Stored data entries

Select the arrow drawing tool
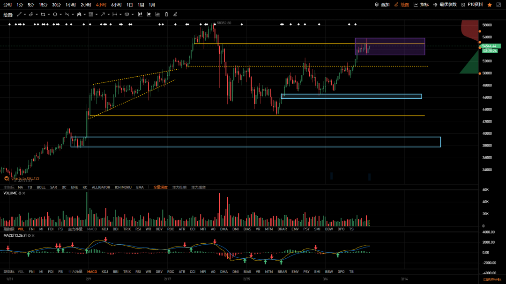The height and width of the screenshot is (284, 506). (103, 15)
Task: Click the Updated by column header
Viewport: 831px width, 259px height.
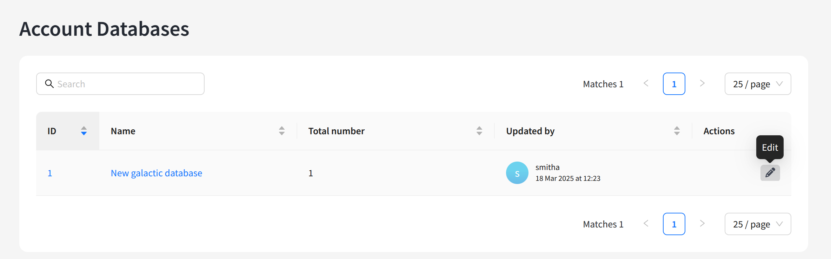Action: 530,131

[To do] The data is to be restated word for word, with any pictures set aside.

[Exercise solution]
Select the arrow drawing tool
The height and width of the screenshot is (284, 506). (103, 15)
Task: Click the Updated by column header
Viewport: 831px width, 259px height.
Action: 530,131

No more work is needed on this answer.